Significative al riguardo le analogie evidenziabili al livello del linguaggio: la stessa serie di metafore ricorre nelle platoniche descrizioni dell'anima e nelle narrazioni dei junkies. L'anima è una giara sfondata, un vaso infranto che, come il corpo di un drogato, si svuota mentre si versa il liquido. Il tossico è, in gergo, défoncé, sfondato, o, come diremmo in italiano, sballato.
Il desiderio di essere riempiti, colmati fino all'orlo è destinato a rimanere frustrato, inesaudito, perché il piacere è negativo (in quanto si dà come interruzione di un dolore), e negativo due volte: in quanto cessazione di una condizione fisica e contemporaneamente sedativo del "male di vivere", che così difficilmente ci abbandona. Precisamente di ciò parla il Burroughs de La scimmia: "Ho provato quella straziante privazione che è il desiderio della droga e la gioia del sollievo quando le cellule assetate di droga la bevono dall'ago. Forse ogni piacere è sollievo".
La temporalità è questione fondamentale nei raconti dei tossicomani, perché in tutta evidenza l'uso di droghe rappresenta anche un tentativo di rapportarsi al tempo (non a caso: secondo Simone Weil il tempo è addirittura la preoccupazione degli esseri umani più profonda e tragica). La droga, direbbe Burroughs, non è un'euforia, ma un modo di vivere: "L'intossicato misura il tempo con la droga". Il consumo impone i propri tempi: a una data quantità di sostanza si associa una certa quantità di tempo, a scansioni regolari anche se sempre più ravvicinate.

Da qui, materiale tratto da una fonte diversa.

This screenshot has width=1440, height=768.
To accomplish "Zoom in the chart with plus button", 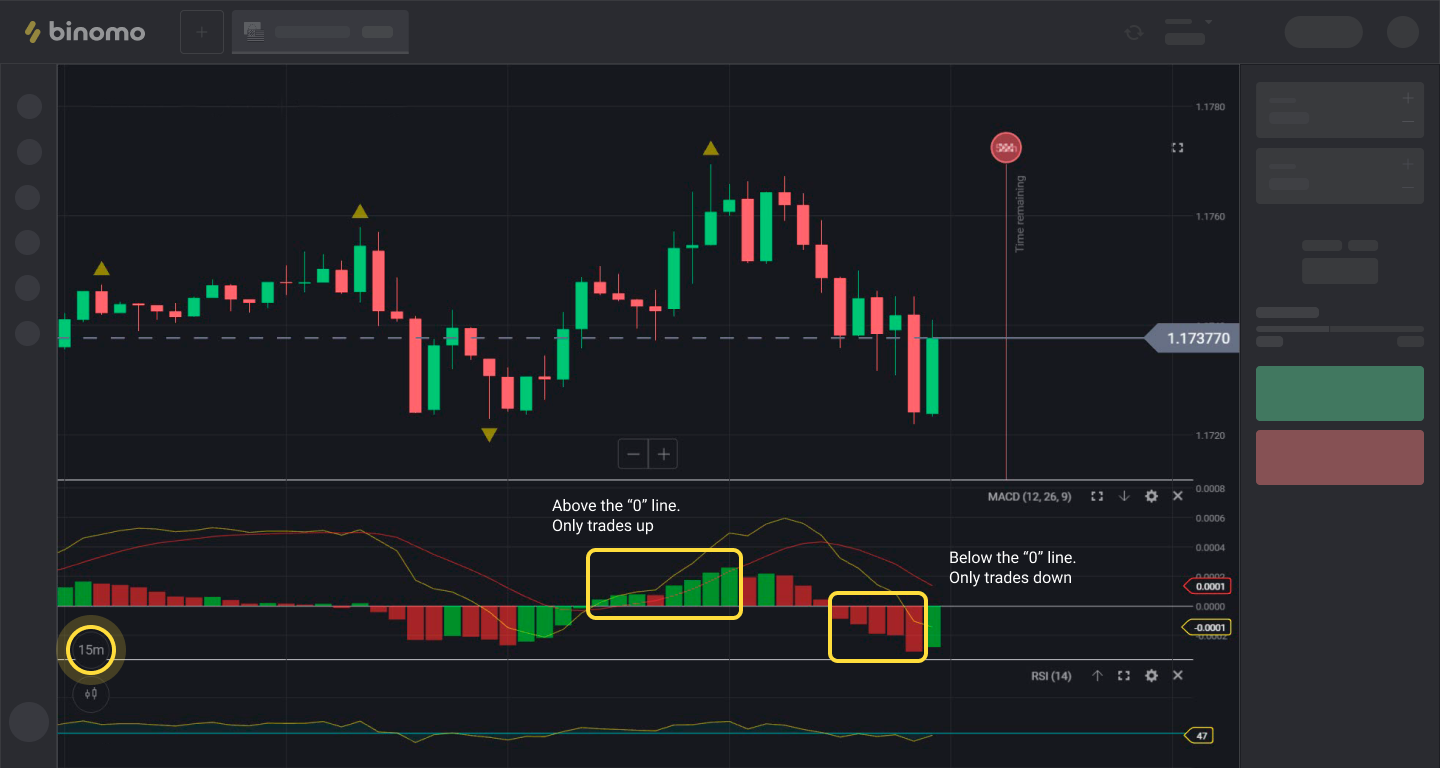I will click(663, 454).
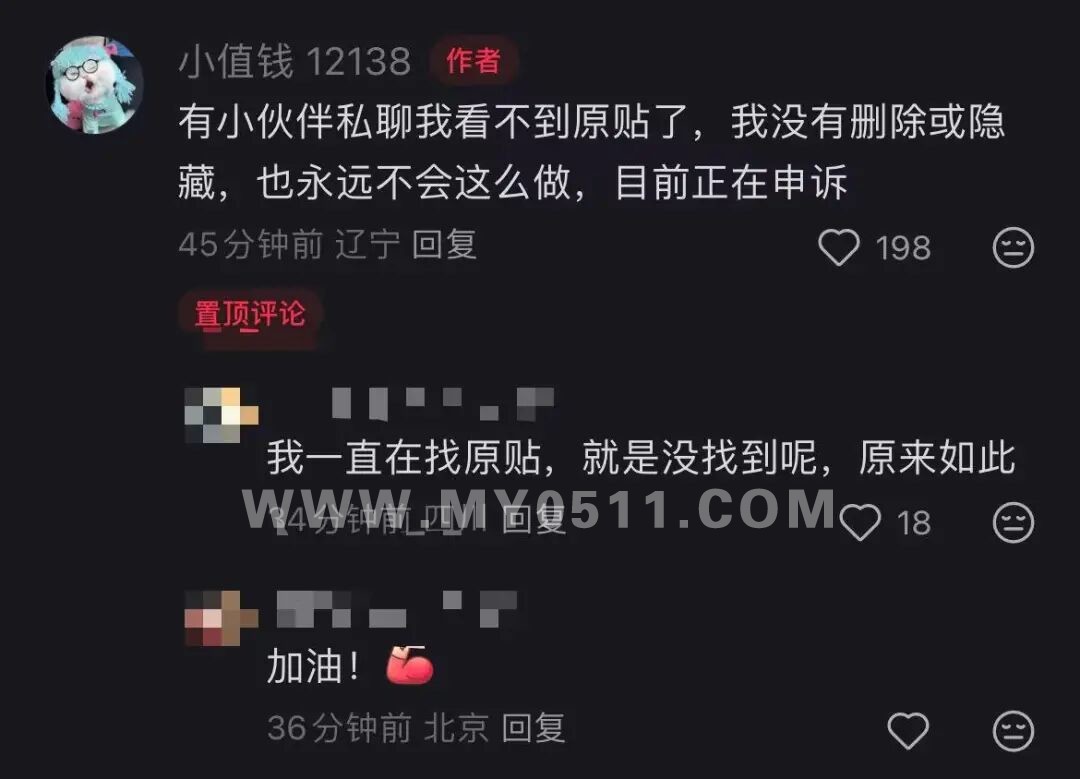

Fino a divenire, come si dice in Trainspotting, un full time job, un lavoro a tempo pieno. Il tentativo di dominare attraverso questa misura il tempo, dunque, è destinato a rovesciarsi nella più evidente schiavitù, fino a che "i giorni scivolano via infilati a una siringa con un lungo filo di sangue" (Burroughs).Ma nell'esperienza tossica anche un altro tentativo è votato al fallimento: la ricerca d'indipendenza dal mondo esterno - felice, al riguardo, la definizione freudiana della droga come Sorgenbrecher, scacciapensieri - naufraga contro lo scoglio dell'assuefazione che riduce la vita a un'unica estenuante preoccupazione.
Il significativo paradosso messo in luce dalle narrazioni dei tossicomani è che alla droga si arriva sempre "per caso", più guidati da un vuoto di desiderio che da un desiderio positivo (ancora Burroughs: "la droga trionfa per difetto"). Non è insomma un appetito che spinge, ma il bisogno di crearsene uno (che poi sarà insaziabile) - il che dice molto su come si tengano stretti ricerca di senso e desiderio, sempre che si sia disposti a concedere a un tale ordine di esperienze il carattere di un tentativo, per quanto disastroso, di "salvarsi la vita". Non è questa la strada dell'appettito del desiderio "normale", non nevrotico, che riesce a venire a patti col principio di realtà. La salvezza sta nella capacità di posticipare, rinviare la soddisfazione del desiderio fino a quando sarà possibile esaudirlo. E' questa la via che sembra l'unica percorribile, "il solo modo onesto di trattare con il desiderio", perché non ogni desiderio funziona come una tossicomania, ossia non è sempre insaziabile. E per condurre questa trattativa è necessario "schierarsi dalla parte delle cose", ossia confidare nella loro capacità di soddisfarci offrendoci un godimento positivo, e non semplicemente fornendoci rimedi a una mancanza.

“sono sempre stato solo come un lupo,perché mi sono sempre sentito tradito da tutti”
“quando non mi sentivo all’altezza degli altri mi ritiravo muto fino a farmene una colpa”
“non mi sentivo proprio,ora ho capito che il mio benessere lo determino esclusivamente io,tutto parte da me nel bene e nel male”
“sotto l’effetto dell’alcol ero felice e riuscivo ad aprirmi agli altri. Però dopo un po’ mi sentivo triste. Ho tentato il suicidio parecchie volte però cercavo sempre qualcuno che mi aiutasse.”